Ignoring the rest of his class, as usual, Damion got to work.
…
Eli tapped his tablet, responding to the notification he’d set up when Arachnid made specific moves within their network. He’d programmed a few different spiders to alert him any time Arachnid snagged one of the keywords he’d given them. Rei was one of them.
Pulling up a small screen, he smirked. So they’d finally figured out his virus had corrupted their bug in Rei's phone. He’d found it easily enough once he had her phone in hand. Eli
figured she had no idea it was even there, so his question was, who had? It was obvious to him that someone wanted to keep a close eye on her, but why?
He knew it’d been a risk to disrupt the program. Whoever put it there in the first place was skilled, and had to be someone who had regular access to her phone. Eli didn’t know her well enough to know who that might be. Not wanting to cause her any more stress, Eli had set the Black Widow up to monitor her phone remotely. It was why he could send her messages and know that only she would see them. Normally he wouldn’t bother. He’d just met her, and he didn’t want her thinking ill of him.
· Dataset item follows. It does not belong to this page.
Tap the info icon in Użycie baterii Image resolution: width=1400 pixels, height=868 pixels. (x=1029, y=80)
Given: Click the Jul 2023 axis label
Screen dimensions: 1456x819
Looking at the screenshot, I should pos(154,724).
But he couldn’t let that bug in her phone stay. Whatever was going on put her in the path of Arachnid, and that was always dangerous. After seeing the way she did, Eli knew that she was something more. Arachnid would know who he was sooner than later, but they had no way of knowing he would interfere with their program. Now that he had, they would try to get them both in vastly different ways.
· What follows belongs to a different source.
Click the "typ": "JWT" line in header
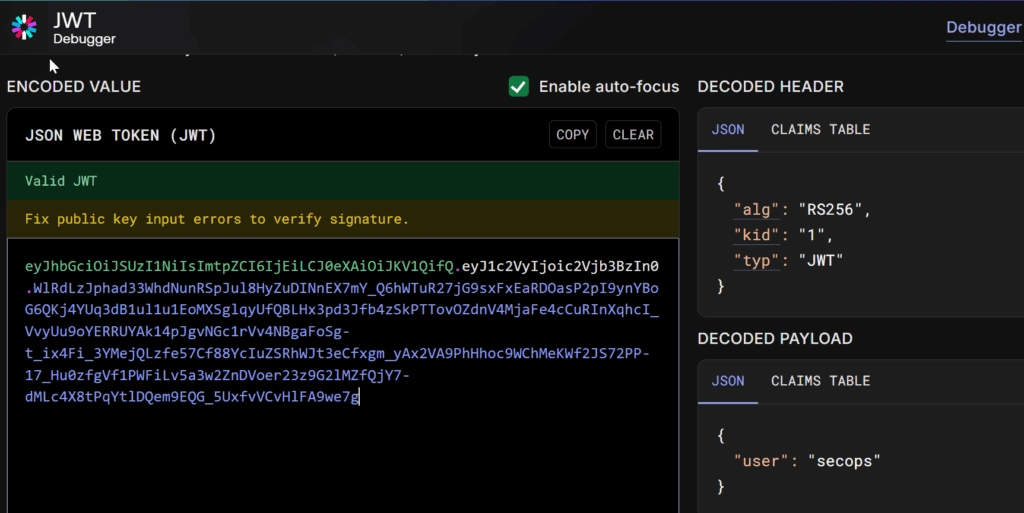The image size is (1024, 513). pos(789,260)
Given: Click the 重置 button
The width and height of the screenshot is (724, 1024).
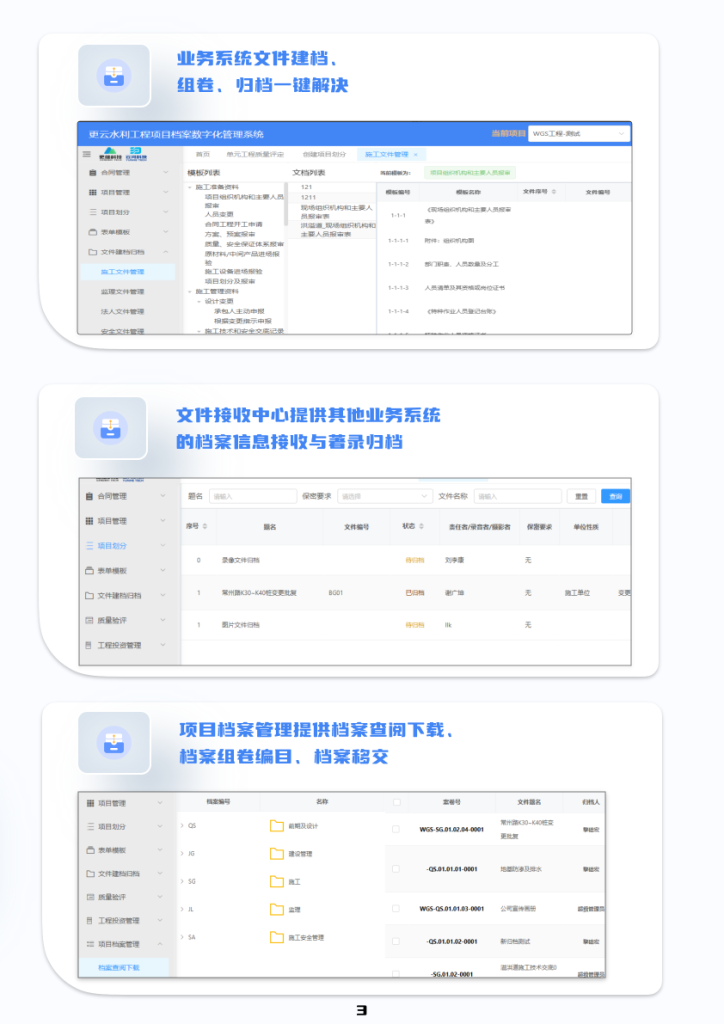Looking at the screenshot, I should coord(581,496).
He knew the original eight were no more, and only the Wolf made executive decisions. This made it personal. Eli would find out why. What would the Wolf do when he found out not only who Eli was, but that he was just like Rei? Eli could only assume that, whoever the Wolf was, he knew about Rei’s special abilities. It was the only thing that made any logical sense. Plenty of people got diagnosed with various mental illnesses every day. Arachnid wasn’t planting spiders in their phones to track their every move.
So what made Rei special?
The fact that her mental illness wasn’t an illness at all.
12
“Hello, Ms. Williams,” Jackson smiled pleasantly from the hallway of her open door. Rei raised an eyebrow at him before glancing at Agent Montoya over his shoulder. “Sorry to intrude on you like this, but I was hoping we could ask you a few more questions?” He knew who she was now. Her father was one of the most aggressive lawyers of New York, so he wanted to play this carefully. He could ask her follow up questions without a warrant, but he didn’t want to toe the line and make things more complicated than they already were.